*TASK DETAILS*. Tally the lines in these records that hold the string "Toggle", and reply with the number alone.

Stored items
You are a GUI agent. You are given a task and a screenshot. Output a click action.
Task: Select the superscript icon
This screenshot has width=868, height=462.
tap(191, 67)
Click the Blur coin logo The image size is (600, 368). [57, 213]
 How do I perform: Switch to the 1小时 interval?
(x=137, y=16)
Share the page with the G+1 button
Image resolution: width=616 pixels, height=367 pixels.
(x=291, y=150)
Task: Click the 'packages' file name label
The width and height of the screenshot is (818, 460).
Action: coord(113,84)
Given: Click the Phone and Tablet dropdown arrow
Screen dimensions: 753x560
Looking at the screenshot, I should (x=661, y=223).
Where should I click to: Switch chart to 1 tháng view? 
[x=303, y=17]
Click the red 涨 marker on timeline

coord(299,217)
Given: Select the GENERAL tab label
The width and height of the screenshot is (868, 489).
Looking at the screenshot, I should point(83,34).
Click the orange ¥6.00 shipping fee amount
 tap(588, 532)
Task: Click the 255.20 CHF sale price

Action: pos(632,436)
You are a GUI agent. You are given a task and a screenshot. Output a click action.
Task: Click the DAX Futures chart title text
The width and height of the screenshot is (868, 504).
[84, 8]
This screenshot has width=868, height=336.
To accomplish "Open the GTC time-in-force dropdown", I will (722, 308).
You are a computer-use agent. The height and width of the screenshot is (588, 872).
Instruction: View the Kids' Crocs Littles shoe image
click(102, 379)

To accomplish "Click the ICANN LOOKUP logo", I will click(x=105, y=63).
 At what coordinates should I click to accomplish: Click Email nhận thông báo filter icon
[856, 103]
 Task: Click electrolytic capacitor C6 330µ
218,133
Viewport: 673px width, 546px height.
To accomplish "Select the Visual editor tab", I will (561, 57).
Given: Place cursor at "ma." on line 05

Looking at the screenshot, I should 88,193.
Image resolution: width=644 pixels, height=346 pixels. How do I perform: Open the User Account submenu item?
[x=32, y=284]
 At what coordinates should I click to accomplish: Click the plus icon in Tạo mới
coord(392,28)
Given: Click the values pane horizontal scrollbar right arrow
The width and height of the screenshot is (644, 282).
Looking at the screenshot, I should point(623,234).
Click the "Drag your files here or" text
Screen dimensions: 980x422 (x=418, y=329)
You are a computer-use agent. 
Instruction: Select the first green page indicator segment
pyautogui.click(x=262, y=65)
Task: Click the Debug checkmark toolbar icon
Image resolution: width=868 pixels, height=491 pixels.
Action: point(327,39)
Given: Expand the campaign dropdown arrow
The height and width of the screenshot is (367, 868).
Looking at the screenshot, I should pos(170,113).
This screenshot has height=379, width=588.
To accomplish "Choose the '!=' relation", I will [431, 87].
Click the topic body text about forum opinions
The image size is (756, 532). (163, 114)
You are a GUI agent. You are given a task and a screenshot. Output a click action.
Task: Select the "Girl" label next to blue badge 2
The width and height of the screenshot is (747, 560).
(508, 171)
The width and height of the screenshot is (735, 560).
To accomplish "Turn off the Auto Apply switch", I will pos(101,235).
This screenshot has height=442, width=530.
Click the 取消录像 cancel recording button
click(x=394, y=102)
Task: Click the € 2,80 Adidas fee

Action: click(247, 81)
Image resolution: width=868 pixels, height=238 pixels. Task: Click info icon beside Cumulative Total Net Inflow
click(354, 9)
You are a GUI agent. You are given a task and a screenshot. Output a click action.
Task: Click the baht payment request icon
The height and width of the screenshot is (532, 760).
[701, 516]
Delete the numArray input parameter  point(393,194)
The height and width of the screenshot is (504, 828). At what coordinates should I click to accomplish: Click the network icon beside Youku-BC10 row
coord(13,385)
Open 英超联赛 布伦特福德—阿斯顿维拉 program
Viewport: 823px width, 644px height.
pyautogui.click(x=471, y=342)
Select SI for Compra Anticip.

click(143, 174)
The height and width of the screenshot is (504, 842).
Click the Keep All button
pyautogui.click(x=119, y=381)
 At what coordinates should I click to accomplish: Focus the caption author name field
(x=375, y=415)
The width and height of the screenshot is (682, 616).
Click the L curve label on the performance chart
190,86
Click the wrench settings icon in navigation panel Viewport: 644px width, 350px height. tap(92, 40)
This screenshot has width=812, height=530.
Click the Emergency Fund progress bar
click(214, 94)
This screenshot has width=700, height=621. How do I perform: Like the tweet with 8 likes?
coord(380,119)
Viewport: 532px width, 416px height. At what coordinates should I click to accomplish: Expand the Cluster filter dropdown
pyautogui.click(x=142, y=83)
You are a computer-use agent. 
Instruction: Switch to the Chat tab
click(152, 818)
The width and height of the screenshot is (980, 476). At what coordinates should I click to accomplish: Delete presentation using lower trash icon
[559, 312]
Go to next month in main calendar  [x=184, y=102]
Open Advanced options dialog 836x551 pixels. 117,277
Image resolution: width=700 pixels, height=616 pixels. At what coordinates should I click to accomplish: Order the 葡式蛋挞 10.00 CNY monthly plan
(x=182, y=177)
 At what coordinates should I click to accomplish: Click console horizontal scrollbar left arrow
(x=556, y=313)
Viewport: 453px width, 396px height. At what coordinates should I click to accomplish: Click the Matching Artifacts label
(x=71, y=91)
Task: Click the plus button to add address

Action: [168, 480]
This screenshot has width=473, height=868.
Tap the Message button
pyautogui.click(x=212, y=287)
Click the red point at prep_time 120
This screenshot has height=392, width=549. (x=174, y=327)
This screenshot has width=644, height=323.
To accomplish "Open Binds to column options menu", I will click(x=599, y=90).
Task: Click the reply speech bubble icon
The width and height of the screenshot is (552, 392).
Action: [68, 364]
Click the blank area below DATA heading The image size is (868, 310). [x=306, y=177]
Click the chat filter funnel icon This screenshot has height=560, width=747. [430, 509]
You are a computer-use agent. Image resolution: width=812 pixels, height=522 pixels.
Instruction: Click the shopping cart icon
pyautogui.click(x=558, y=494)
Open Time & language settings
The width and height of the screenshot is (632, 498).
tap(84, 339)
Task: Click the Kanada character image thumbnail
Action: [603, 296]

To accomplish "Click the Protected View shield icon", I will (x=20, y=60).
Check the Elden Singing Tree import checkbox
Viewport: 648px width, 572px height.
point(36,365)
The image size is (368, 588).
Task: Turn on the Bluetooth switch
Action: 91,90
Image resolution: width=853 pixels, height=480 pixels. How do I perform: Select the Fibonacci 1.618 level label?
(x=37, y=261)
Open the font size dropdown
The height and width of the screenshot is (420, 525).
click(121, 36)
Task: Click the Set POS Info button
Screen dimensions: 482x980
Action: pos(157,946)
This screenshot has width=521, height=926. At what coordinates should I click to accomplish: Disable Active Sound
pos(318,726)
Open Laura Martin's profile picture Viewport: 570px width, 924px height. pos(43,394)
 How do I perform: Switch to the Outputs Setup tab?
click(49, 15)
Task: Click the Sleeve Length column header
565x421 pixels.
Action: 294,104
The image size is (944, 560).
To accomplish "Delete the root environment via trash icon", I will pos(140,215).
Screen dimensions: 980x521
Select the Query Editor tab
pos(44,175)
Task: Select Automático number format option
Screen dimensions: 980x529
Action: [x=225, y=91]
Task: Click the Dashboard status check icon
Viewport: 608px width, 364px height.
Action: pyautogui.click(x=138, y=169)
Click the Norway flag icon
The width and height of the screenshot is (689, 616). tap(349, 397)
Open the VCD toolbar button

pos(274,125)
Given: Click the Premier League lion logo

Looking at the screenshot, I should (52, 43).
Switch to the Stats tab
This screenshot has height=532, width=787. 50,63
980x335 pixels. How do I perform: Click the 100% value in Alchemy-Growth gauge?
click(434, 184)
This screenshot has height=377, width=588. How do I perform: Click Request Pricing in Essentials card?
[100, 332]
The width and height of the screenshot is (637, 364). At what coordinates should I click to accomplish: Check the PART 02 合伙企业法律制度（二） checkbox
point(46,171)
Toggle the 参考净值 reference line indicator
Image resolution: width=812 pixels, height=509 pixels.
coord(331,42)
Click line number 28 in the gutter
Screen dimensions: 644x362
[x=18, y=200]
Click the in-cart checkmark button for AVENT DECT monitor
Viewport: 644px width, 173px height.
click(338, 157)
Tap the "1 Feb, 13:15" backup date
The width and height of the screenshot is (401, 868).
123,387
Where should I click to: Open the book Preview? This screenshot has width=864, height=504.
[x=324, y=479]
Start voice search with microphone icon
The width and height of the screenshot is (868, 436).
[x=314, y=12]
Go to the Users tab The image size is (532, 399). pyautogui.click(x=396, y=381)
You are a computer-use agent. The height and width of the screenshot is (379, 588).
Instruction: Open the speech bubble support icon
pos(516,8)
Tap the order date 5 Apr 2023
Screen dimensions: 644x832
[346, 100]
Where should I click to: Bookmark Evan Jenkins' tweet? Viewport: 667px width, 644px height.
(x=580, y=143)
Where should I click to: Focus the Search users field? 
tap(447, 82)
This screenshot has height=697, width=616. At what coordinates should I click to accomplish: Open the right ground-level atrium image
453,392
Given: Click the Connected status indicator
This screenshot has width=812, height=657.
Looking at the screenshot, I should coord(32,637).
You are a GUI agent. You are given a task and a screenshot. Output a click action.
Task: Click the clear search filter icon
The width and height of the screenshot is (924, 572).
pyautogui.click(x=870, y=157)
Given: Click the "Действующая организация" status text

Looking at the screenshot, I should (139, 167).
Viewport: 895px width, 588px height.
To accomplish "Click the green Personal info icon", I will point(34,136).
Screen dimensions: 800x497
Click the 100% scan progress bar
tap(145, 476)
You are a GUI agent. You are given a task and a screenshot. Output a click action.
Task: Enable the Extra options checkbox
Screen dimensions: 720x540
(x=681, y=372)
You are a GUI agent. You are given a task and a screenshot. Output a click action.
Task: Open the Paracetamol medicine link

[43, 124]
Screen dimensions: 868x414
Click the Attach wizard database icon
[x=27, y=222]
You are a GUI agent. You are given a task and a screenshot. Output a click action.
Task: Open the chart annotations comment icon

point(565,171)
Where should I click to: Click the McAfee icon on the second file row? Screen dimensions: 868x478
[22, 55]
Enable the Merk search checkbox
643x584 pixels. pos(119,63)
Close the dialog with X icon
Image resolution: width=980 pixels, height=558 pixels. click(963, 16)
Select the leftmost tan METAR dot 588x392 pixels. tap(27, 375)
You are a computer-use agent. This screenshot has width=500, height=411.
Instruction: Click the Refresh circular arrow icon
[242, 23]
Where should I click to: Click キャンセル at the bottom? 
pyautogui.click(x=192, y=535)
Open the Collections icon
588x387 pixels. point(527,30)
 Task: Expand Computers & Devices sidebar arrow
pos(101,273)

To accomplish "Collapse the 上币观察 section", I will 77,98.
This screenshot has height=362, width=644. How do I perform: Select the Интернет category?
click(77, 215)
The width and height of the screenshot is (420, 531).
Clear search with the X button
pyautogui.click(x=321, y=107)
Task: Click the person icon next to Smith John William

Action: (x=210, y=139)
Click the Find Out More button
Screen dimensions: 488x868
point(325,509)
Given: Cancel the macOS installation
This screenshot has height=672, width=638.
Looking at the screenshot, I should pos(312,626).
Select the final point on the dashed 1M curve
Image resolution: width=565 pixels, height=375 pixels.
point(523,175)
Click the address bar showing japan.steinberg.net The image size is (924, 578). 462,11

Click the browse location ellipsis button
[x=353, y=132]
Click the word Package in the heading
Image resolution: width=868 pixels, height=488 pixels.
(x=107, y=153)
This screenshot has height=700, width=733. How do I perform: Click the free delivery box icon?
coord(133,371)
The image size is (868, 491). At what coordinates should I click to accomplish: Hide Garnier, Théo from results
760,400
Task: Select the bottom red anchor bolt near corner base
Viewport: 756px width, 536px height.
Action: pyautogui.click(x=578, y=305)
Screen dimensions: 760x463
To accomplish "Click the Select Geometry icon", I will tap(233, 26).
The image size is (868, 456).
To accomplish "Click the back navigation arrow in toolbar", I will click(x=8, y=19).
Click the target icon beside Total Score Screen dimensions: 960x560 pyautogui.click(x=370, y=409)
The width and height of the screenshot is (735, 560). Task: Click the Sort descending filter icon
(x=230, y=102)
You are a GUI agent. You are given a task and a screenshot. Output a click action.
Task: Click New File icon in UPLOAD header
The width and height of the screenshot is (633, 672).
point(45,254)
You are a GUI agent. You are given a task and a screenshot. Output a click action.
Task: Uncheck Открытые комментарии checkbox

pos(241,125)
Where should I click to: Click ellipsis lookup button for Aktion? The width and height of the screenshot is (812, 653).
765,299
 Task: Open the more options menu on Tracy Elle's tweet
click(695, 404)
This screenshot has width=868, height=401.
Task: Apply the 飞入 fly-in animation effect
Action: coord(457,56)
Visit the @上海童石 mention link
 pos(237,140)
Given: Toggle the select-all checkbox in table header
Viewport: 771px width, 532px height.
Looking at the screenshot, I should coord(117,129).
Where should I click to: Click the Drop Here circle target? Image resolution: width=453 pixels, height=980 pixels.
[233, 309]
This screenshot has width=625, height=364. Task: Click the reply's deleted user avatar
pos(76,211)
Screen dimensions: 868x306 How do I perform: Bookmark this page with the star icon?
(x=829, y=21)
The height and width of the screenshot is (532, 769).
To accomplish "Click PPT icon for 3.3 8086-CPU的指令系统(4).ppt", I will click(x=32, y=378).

*SOLUTION TO THIS PROBLEM*. 2